## Problem details
The records are to be copied exactly and in full.

==*==

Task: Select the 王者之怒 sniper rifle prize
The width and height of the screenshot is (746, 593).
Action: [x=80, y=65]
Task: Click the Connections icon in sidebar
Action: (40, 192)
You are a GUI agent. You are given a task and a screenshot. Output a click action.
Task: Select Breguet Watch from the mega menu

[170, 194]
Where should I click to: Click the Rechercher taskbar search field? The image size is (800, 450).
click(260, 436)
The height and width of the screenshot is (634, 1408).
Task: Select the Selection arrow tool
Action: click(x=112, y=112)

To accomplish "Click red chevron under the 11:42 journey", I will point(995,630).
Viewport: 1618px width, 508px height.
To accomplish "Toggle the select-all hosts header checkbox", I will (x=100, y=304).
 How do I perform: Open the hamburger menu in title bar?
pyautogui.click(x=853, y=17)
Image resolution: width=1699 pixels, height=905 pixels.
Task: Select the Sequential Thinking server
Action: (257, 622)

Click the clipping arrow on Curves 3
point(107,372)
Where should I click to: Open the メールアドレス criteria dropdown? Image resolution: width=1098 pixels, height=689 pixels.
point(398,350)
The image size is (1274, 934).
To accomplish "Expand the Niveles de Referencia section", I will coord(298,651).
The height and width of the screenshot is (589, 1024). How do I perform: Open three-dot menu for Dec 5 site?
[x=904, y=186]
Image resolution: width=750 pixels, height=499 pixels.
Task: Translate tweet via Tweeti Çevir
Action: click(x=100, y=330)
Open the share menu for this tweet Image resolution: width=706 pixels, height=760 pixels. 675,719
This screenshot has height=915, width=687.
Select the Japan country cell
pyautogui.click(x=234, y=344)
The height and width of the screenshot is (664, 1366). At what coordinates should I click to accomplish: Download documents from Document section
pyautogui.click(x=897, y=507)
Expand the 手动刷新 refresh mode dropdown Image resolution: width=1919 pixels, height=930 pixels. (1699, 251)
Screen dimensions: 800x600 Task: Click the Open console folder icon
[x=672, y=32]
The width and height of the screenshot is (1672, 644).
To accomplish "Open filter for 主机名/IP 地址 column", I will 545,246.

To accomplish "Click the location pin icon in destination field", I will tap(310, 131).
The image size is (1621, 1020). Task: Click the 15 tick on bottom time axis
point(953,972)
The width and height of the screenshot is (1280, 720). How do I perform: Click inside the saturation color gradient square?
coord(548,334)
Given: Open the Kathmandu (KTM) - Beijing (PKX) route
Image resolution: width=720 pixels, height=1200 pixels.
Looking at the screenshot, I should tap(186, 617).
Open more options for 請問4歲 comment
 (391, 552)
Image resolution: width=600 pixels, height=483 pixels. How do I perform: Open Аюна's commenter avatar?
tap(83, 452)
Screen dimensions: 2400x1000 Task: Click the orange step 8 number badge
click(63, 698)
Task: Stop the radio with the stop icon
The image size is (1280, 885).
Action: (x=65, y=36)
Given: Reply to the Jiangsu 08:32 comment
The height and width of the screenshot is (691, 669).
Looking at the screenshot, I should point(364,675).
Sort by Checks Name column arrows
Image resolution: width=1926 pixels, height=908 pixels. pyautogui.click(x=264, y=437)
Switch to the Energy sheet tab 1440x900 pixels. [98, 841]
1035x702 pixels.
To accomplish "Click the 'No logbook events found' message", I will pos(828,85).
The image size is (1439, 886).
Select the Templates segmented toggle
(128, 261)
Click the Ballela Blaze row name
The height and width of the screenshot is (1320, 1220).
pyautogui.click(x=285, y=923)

==*==

## Final answer
Task: Select the 王者之怒 sniper rifle prize
The width and height of the screenshot is (746, 593).
Action: [x=80, y=65]
Task: Click the Connections icon in sidebar
Action: (40, 192)
You are a GUI agent. You are given a task and a screenshot. Output a click action.
Task: Select Breguet Watch from the mega menu

[170, 194]
Where should I click to: Click the Rechercher taskbar search field? The image size is (800, 450).
click(260, 436)
The height and width of the screenshot is (634, 1408).
Task: Select the Selection arrow tool
Action: click(x=112, y=112)

To accomplish "Click red chevron under the 11:42 journey", I will point(995,630).
Viewport: 1618px width, 508px height.
To accomplish "Toggle the select-all hosts header checkbox", I will (x=100, y=304).
 How do I perform: Open the hamburger menu in title bar?
pyautogui.click(x=853, y=17)
Image resolution: width=1699 pixels, height=905 pixels.
Task: Select the Sequential Thinking server
Action: (257, 622)

Click the clipping arrow on Curves 3
point(107,372)
Where should I click to: Open the メールアドレス criteria dropdown? Image resolution: width=1098 pixels, height=689 pixels.
point(398,350)
The image size is (1274, 934).
To accomplish "Expand the Niveles de Referencia section", I will coord(298,651).
The height and width of the screenshot is (589, 1024). How do I perform: Open three-dot menu for Dec 5 site?
[x=904, y=186]
Image resolution: width=750 pixels, height=499 pixels.
Task: Translate tweet via Tweeti Çevir
Action: click(x=100, y=330)
Open the share menu for this tweet Image resolution: width=706 pixels, height=760 pixels. 675,719
This screenshot has height=915, width=687.
Select the Japan country cell
pyautogui.click(x=234, y=344)
The height and width of the screenshot is (664, 1366). At what coordinates should I click to accomplish: Download documents from Document section
pyautogui.click(x=897, y=507)
Expand the 手动刷新 refresh mode dropdown Image resolution: width=1919 pixels, height=930 pixels. (1699, 251)
Screen dimensions: 800x600 Task: Click the Open console folder icon
[x=672, y=32]
The width and height of the screenshot is (1672, 644).
To accomplish "Open filter for 主机名/IP 地址 column", I will 545,246.

To accomplish "Click the location pin icon in destination field", I will tap(310, 131).
The image size is (1621, 1020). Task: Click the 15 tick on bottom time axis
point(953,972)
The width and height of the screenshot is (1280, 720). How do I perform: Click inside the saturation color gradient square?
coord(548,334)
Given: Open the Kathmandu (KTM) - Beijing (PKX) route
Image resolution: width=720 pixels, height=1200 pixels.
Looking at the screenshot, I should tap(186, 617).
Open more options for 請問4歲 comment
 (391, 552)
Image resolution: width=600 pixels, height=483 pixels. How do I perform: Open Аюна's commenter avatar?
tap(83, 452)
Screen dimensions: 2400x1000 Task: Click the orange step 8 number badge
click(63, 698)
Task: Stop the radio with the stop icon
The image size is (1280, 885).
Action: (x=65, y=36)
Given: Reply to the Jiangsu 08:32 comment
The height and width of the screenshot is (691, 669).
Looking at the screenshot, I should point(364,675).
Sort by Checks Name column arrows
Image resolution: width=1926 pixels, height=908 pixels. pyautogui.click(x=264, y=437)
Switch to the Energy sheet tab 1440x900 pixels. [98, 841]
1035x702 pixels.
To accomplish "Click the 'No logbook events found' message", I will pos(828,85).
The image size is (1439, 886).
Select the Templates segmented toggle
(128, 261)
Click the Ballela Blaze row name
The height and width of the screenshot is (1320, 1220).
pyautogui.click(x=285, y=923)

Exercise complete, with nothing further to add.